Interactive Investor

Will UK stocks spring to life in March?

Much like the unpredictable British weather, UK stocks are unable to demonstrate any consistency, dishing out pleasure and disappointment in equal measure. We look at events in February and what might happen this month.

6th March 2024 09:36

Lee Wild from interactive investor

There was a familiar feel to global stock market performance in February. Wall Street surged ahead again, Europe chased, while UK stocks won the wooden spoon. The only remarkable thing was that China had its day in the sun, leading global markets last month with a 9% gain.

In a month dominated by corporate results reporting, FTSE 100 stocks had given a glimmer of hope. Rolls-Royce Holdings (LSE:RR.) added another 22.5% to reach a 10-year high following its numbers, as the transformation under newish boss Tufan Erginbilgiç continues. Insurer Beazley (LSE:BEZ) surged 20% after promising a big increase in shareholder returns.

InterContinental Hotels Group (LSE:IHG) is doing well, too, up almost 12% last month, while four of the UK’s five main listed banks – Standard Chartered (LSE:STAN), Barclays (LSE:BARC), Lloyds Banking Group (LSE:LLOY) and NatWest Group (LSE:NWG) – all delivered enough in their latest figures to attract investors and push prices to levels rarely seen in recent years. Bank stocks were up between 6% and 11% in February.

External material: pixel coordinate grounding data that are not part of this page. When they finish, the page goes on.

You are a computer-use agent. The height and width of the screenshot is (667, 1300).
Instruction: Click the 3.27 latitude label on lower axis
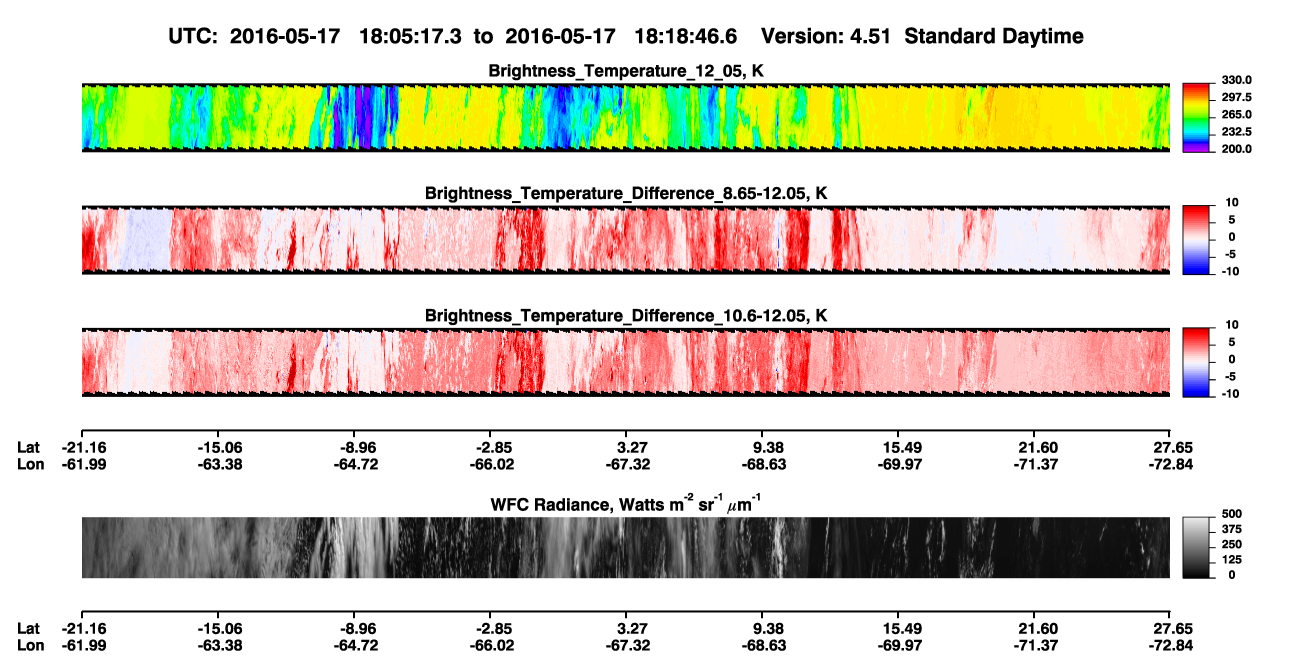pyautogui.click(x=627, y=629)
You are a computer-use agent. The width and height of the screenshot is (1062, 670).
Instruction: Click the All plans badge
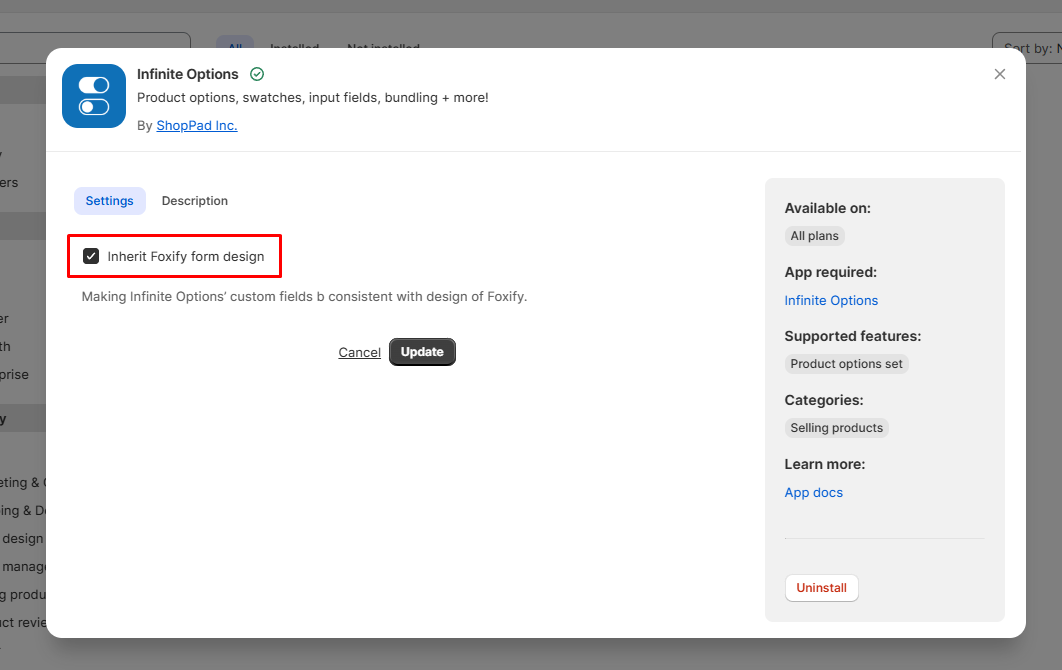click(814, 236)
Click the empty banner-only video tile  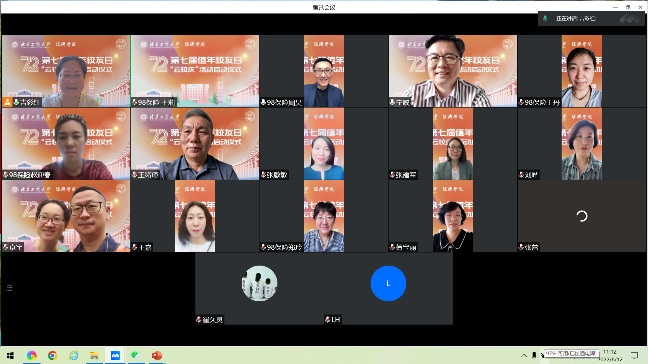coord(195,71)
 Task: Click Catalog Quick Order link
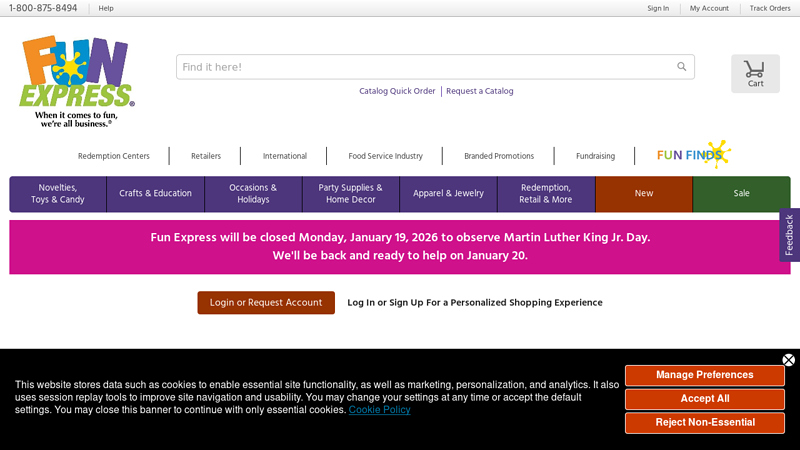click(397, 91)
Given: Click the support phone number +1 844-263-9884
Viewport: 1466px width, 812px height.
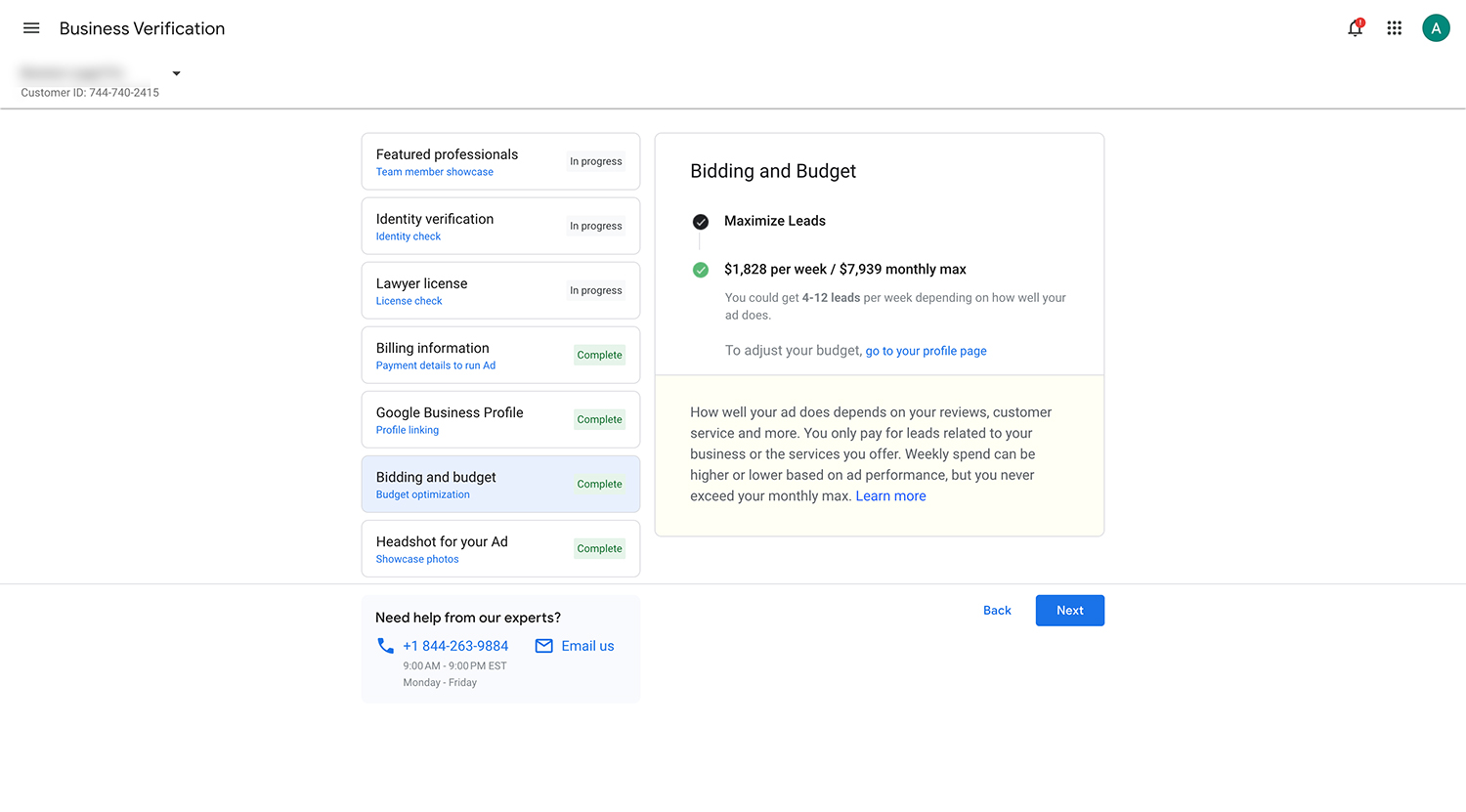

Ending the month with a small loss of 0.2%, the FTSE All-Share index has now fallen 10 times in the past 34 years. A decline for the FTSE 100 was even smaller.

But why is the UK market lagging overseas rivals, given it was only a year ago that the FTSE 100 hit a record high above 8,000.  

Last month, a shock £426 million provision at St James's Place (LSE:STJ), linked to possible client refunds, caused a swing into the red and 23% share price slump. That did the blue-chip index no favours. Neither did a downturn among the major mining stocks as weaker profits meant lower dividends.

Reckitt Benckiser Group (LSE:RKT) published disappointing fourth-quarter sales, which dumped its shares to levels last seen in 2014. HSBC, which has a big influence on the FTSE 100 index, ended in the red last month after a poor fourth-quarter held back annual profit.

And another month of UK underperformance came despite a rush of takeover activity as bidders circled some well-known names that can currently be bought cheaply. Currys (LSE:CURY) (US private equity firm Elliott/ China's, Superdry (LSE:SDRY) (co-founder and chief executive Julian Dunkerton), Wincanton (LSE:WIN) (America’s GXO Logistics) and DS Smith (LSE:SMDS) (FTSE 100 rival Mondi (LSE:MNDI)) have all attracted offers in the past month.

Is it UK’s turn to shine in March 2024?

Since October 2021, the FTSE 100 index has spent most of its time, barring some dips and spikes, between 7,000 and 7,750. Yes, generous dividends have made up for some of that bland performance, but investors are growing impatient.

A drop in interest rates could herald better times ahead, but that will rely on data showing a steady decline in inflation plus sensible economic growth. The Bank of England announces its latest rate decision on 21 March, but we won’t be getting a cut yet. Best we can hope for is an indication of where each policymaker sits on the matter.

Historically, stock market performance in March is no more predictable than the flip of a coin.

The FTSE All-Share fell 3.4% in March 2023 as the banking crisis triggered a global equity market sell-off. The collapse of Silicon Valley Bank rippled across Europe where Swiss authorities were forced to arrange the rescue of Credit Suisse by UBS.

There are no such fears this year, but the All-Share has now fallen in March in three of the last eight years. Not a bad record, but no reliable indicator of success.

It will be interesting to see whether America’s Magnificent Seven tech stocks can justify high valuations and continue driving outperformance of US markets. Or whether investors decide to look for value elsewhere. Uncertainty ahead of a general election this year might not work in the UK’s favour.